2012–2017 | 2012 (478) | 2013 (480) | 2014 (478) | 2015 (478) | 2016 (470) | 2017 (474) | F | Sig. | CV | |
---|---|---|---|---|---|---|---|---|---|---|
Shots | 12.5±4.9 | 12.2±4.7 | 12.7±5.0 | 12.4±5.2 | 12.3±4.9 | 12.3±5.0 | 13.1±4.7* | 2.12 | 0.060 | 4.9 |
Shots on target | 4.8±2.6 | 4.3±2.3 | 5.2±2.7*** | 4.9±2.8** | 4.6±2.7 | 4.7±2.7* | 4.8±2.5** | 5.88 | <0.001 | 2.6 |
Corners | 4.7±2.7 | 4.6±2.7 | 4.6±2.8 | 4.8±2.8 | 4.6±2.8 | 4.4±2.5 | 5.0±2.8 | 2.59 | 0.024 | 2.7 |
Crosses | 14.3±6.7 | 12.8±6.0 | 13.7±6.3 | 14.3±6.8** | 14.5±6.6*** | 14.9±7.2*** | 15.6±6.9*** | 10.72 | <0.001 | 6.7 |
Possession in opponent’s half | 44.5±7.5 | 43.9±7.6 | 44.6±7.4 | 44.2±7.6 | 44.3±7.5 | 45.0±7.9 | 44.9±7.2 | 1.51 | 0.182 | 7.5 |
Passes | 369.0±94.3 | 357.2±92.0 | 387.4±91.8*** | 379.2±92.9** | 362.7±94.7 | 367.0±101.1 | 360.0±90.0 | 7.67 | <0.001 | 93.8 |
Pass accuracy | 78.9±5.8 | 77.3±5.9 | 79.7±5.6*** | 79.8±5.5*** | 79.6±5.7*** | 79.5±5.9*** | 77.8±5.8 | 17.75 | <0.001 | 5.8 |
Forward passes | 124.7±25.3 | 122.1±27.2 | 127.1±27.4** | 128.3±24.5*** | 122.9±24.9 | 123.0±24.7 | 124.7±22.3 | 4.71 | <0.001 | 25.2 |
Forward pass accuracy | 63.4±8.5 | 62.7±8.8 | 65.6±9.1*** | 64.1±8.3* | 63.8±8.2 | 62.7±8.5 | 61.3±7.7 | 14.62 | <0.001 | 8.5 |
Opponent 35-m entries | 44.6±14.1 | 43.4±14.1 | 45.7±14.4* | 45.6±14.6 | 44.0±13.9 | 45.1±14.8 | 43.9±12.9 | 2.29 | 0.043 | 14.1 |
Opponent penalty area entries | 6.9±3.8 | 6.4±3.5 | 6.9±3.8 | 6.7±3.7 | 6.9±3.8 | 7.2±4.2** | 7.1±3.7* | 2.55 | 0.026 | 3.8 |
Fouls committed | 16.4±4.7 | 16.9±4.4 | 15.6±4.5*** | 16.7±4.6 | 17.1±5.1 | 15.7±4.8** | 16.1±4.6 | 8.76 | <0.001 | 4.7 |
Offsides | 2.2±1.8 | 2.2±1.7 | 2.3±1.9 | 2.2±1.8 | 2.3±1.8 | 2.2±1.8 | 2.3±1.7 | 0.80 | 0.547 | 1.8 |
Yellow cards | 2.0±1.3 | 2.1±1.3 | 2.0±1.3 | 1.9±1.3 | 1.9±1.4 | 2.0±1.4 | 2.1±1.4 | 1.91 | 0.089 | 1.3 |
p < 0.05
p < 0.01, and
p < 0.001 denote a significant difference from the 2012 season
CV = square root of estimates of covariance parameters.

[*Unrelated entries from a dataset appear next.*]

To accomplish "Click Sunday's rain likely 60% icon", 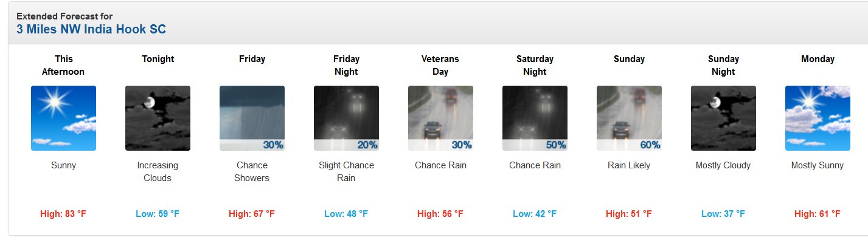I will click(629, 118).
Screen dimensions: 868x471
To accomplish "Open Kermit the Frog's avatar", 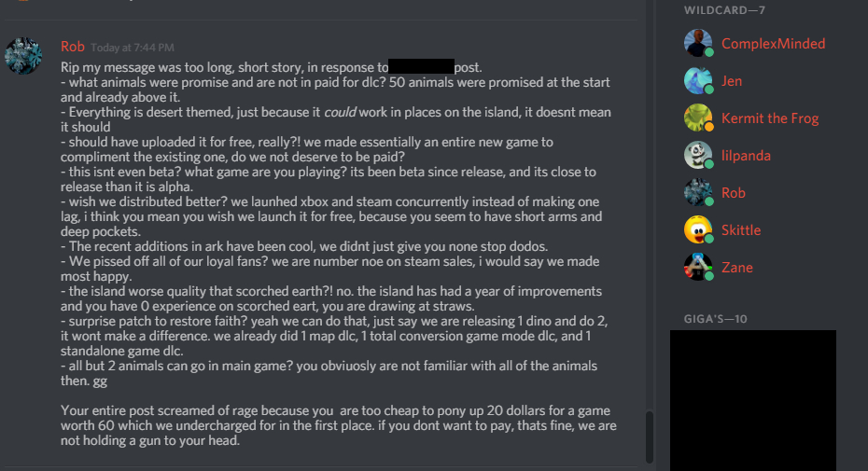I will (698, 118).

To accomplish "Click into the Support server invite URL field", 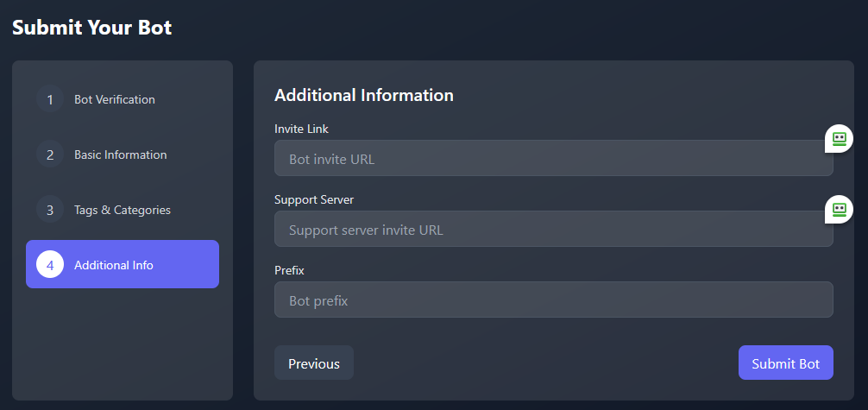I will [x=554, y=229].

The regression lines in Figure 1 show that most of the physical performance variables, other than the total distance and total distance according to ball possession, had significant increasing trends over the six seasons. However, variability among seasons existed; for example, high-speed running and sprint-related variables had significantly lower values in season 2013 than in other seasons (p<0.001; ES: 0.31–1.15). The total sprinting distance increased by 9.8% from the 2012 season to the 2017 season (2069.7±509.3 m vs. 2272±493.6 m, p<0.001; ES: 0.40), and increased by 4.7% in the number of sprints (100.1±22.8 vs. 104.8±20.8, p<0.001; ES: 0.22). Additionally, the sprinting distance in ball possession increased by 7.6% from the 2012 season to the 2017 season (1033.6±322.2 m vs. 1112.1±318.7 m, p<0.001; ES: 0.24) and that for out of ball possession increased by 12.9% (963.3±310.4 vs. 1087.7±307.5, p<0.001; ES: 0.40). Furthermore, the high-speed running distance increased by 9.9% (2568.4±503.5 m vs. 2823.1±479.2 m, p<0.001; ES: 0.52), high-speed effort increased by 9.2% (187.5±36.1 vs. 204.7±33.7, p<0.001; ES: 0.49), high-speed running distance in ball possession increased by 6.6% (1131.1±278 vs. 1205.4±275.3, p<0.001; ES: 0.27), and high-speed running distance out of ball possession increased by 14.6% (1301.8±314.5 vs. 1491.5±331.8, p<0.001; ES: 0.59). However, the total distance in ball possession (p>0.05, ES: 0.15) and out of ball possession (p >0.05, ES: 0.04) did not significantly differ between the 2012 and 2017 seasons.
DISCUSSION
To our knowledge, the present study is the first to explore the temporal evolution of physical and technical parameters of teams participating in the CSL. The present study found that the high-intensity running distance increased substantially over the six seasons, while the total running distance did not clearly change. Regarding technical performance variables, crosses, shots on target, and opponent penalty area entries showed increasing trends, whereas passing-related variables showed peak values in seasons 2013 and 2014.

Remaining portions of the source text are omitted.